Still, most hospitals don’t save placentas or test them. “It comes up in every case-do we have a placenta or not?” says Richard Anderson, chair of the board of the Doctors Co., “and it is more the exception than the rule that we have one. It should be just the reverse.”
Opponents contend that many hospitals don’t have enough adequately trained pathologists to institute a placenta testing program, while others are skeptical of the placenta’s legal value. In fact, though often helpful to obstetricians in court, placentas don’t guarantee a victory.
Plaintiffs will often challenge the results of a placenta test by arguing that the material was handled incorrectly and possibly contaminated. They may also argue, legitimately, that a damaged placenta doesn’t always produce a damaged baby. They can even point to cases where a healthy baby was born despite having an abnormally small placenta or one that was infected or inflamed. Although abnormal placentas may be correlated with brain damage, tests cannot conclusively rule out other causes. “Even in the face of scientific evidence from a placenta, juries often decide that a reason needs to be found to compensate for a disabled child,” Anderson says. “And they see hospitals as the deep pockets.”
Perhaps the main reason more hospitals haven’t instituted placenta testing programs is that, despite their many advocates, no one is willing to pay for them. Hospitals are wary of adding to the cost of a delivery. Henry Travers, a pathologist at McKennan Hospital and the Physicians Laboratory, Ltd. in Sioux Falls, S. Dak., and a governor of the College of American Pathologists, estimates that it would cost $50 to store a placenta for three days and $150 to test it, although he notes these figures vary widely depending on the hospital.
Medical Benefits
Moreover, despite the legal benefits, doctor and hospital insurance carriers like the Doctors Co. refuse to pick up part of the tab. “It’s not appropriate for a placenta test to be subsidized by a medical liability insurer,” Anderson says, “because that would undermine the test’s credibility.” Placenta tests should be prized for their medical benefits, not just their legal ones, he says. “One doesn’t want to create the adversarial notion that we’re doing a test in preparation for a potential lawsuit.”
Travers agrees that placental testing can offer enormous potential benefits by alerting doctors to problems in the baby. For example, a pathologist may identify an infection in the placenta before the infant shows symptoms, allowing for earlier treatment. Testing the placenta can also help determine whether a stillbirth or birth defect is likely to recur in subsequent pregnancies.

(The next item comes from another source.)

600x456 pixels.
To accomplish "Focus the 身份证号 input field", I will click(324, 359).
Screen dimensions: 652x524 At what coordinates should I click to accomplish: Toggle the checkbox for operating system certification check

Similarly, when babies are born missing hands or fingers, their condition is sometimes due to genetic factors, and is therefore likely to recur, but other times it is caused by amniotic bands that can develop in the placenta. The bands wrap around the fetus’s finger or hand and cut off all circulation. Eventually, the limb falls off. Amniotic bands indicate the birth defect is not genetic and is not likely to happen in future pregnancies.
Understanding the reason for a child’s brain damage or death can be a great comfort to parents. In turn, providing parents with a medical explanation may serve to prevent many lawsuits from being filed in the first place. According to Dupre of Florida Physicians Insurance Co., some parents who litigate are just looking for answers.